L’Europe vit un moment historique du point de vue de son intégration. On peut dire que Next Generation EU ( NGEU ), le fonds de relance conçu par l’UE pour faire face à la crise provoquée par la pandémie, est un plan Marshall made in Europe .

Doté de 750 milliards d’euros, ce programme est la plus grande manifestation de solidarité paneuropéenne de l’histoire de l’Union. Pour garantir les ressources nécessaires à son application, et à titre exceptionnel, la Commission émettra des obligations sur les marchés financiers internationaux au nom de l’UE.

L’argent issu de ce plan servira à octroyer des transferts (390 milliards) et des crédits (360 milliards) aux Etats membres.

Plans nationaux pour relancer l’économie

Afin de recevoir ces fonds, chacun des États de l’Union doit présenter, pour approbation par les institutions européennes, un plan national de relance détaillant l’utilisation prévue des ressources reçues de Bruxelles.

Les investissements et les réformes proposés dans chaque plan national doivent viser à atteindre les objectifs de l’UE en matière d’environnement, de numérisation et de résilience. De plus, les États doivent s’engager à se conformer aux recommandations de l’UE pour faire face à leurs problèmes structurels.

L’Espagne sera, avec l’Italie (172 milliards), l’un des principaux bénéficiaires de cette aide. Sur les 140 000 millions d’euros qu’elle pourra recevoir dans les sept prochaines années, soit environ 11 % du PIB espagnol, quelque 70 000 millions correspondent à des transferts et le reste, à des crédits.

Alors que le total du fonds de relance européen a une période de six ans, les transferts économiques qu’il comprend ne peuvent être utilisés que jusqu’en 2023. Pour cette raison, le gouvernement espagnol a établi deux phases pour l’utilisation de ces ressources, en donnant la priorité à la l’exécution des investissements qui peuvent être entrepris avec les transferts.

A cet égard, la vice-présidente économique Nadia Calviño a déclaré : « Le gouvernement n’exclut pas le recours aux crédits des fonds européens (…) si nécessaire (…) nous y recourrons, pour cela il y a un délai de six ans » (minute 20.15 de l’interview).

NGEU, étape historique

Ce fonds de relance est une injection de confiance pour les pays de l’UE les plus touchés par l’impact de la crise (dont l’Espagne). Le message qu’il donne est : il y a une solidarité entre les nations européennes.

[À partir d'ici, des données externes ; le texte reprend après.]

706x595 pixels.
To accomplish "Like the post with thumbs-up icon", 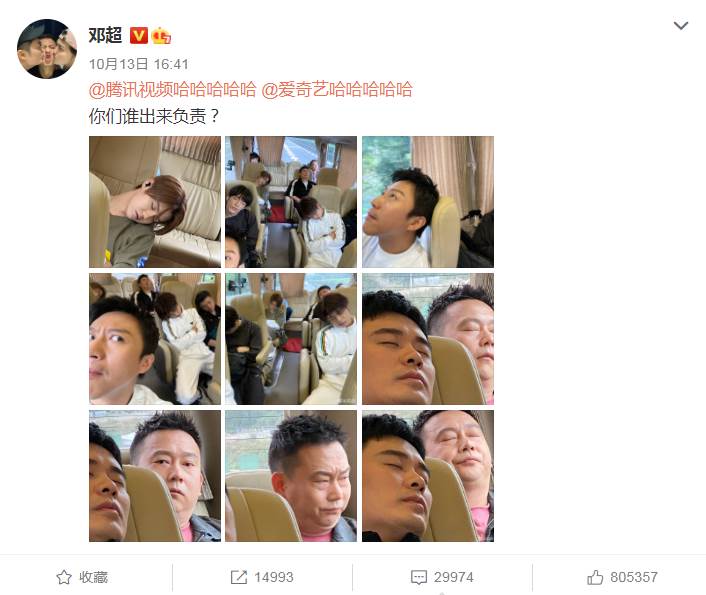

C’est la première fois que les pays du Nord acceptent une émission de dette commune et que, de plus, les ressources obtenues sont partagées, au moins en partie, par des transferts.

Mais si 2020 est l’année où la solidarité européenne s’est installée, les prochaines années seront celles où il faudra montrer que cette solidarité valait la peine et n’est pas tombée dans l’oreille d’un sourd.

La bonne utilisation que les pays, notamment ceux du Sud, feront des fonds reçus déterminera l’avenir de la construction européenne et, avec elle, de la solidarité future.

Négociation difficile

Pour accepter le fonds de relance de l’UE, il a fallu convaincre les pays frugaux (Pays-Bas, Autriche, Danemark et Suède). Cela a nécessité de réduire l’ambition du plan. Les transferts ont été réduits de 22 % et les prêts ont augmenté jusqu’à 44 % par rapport à une première proposition.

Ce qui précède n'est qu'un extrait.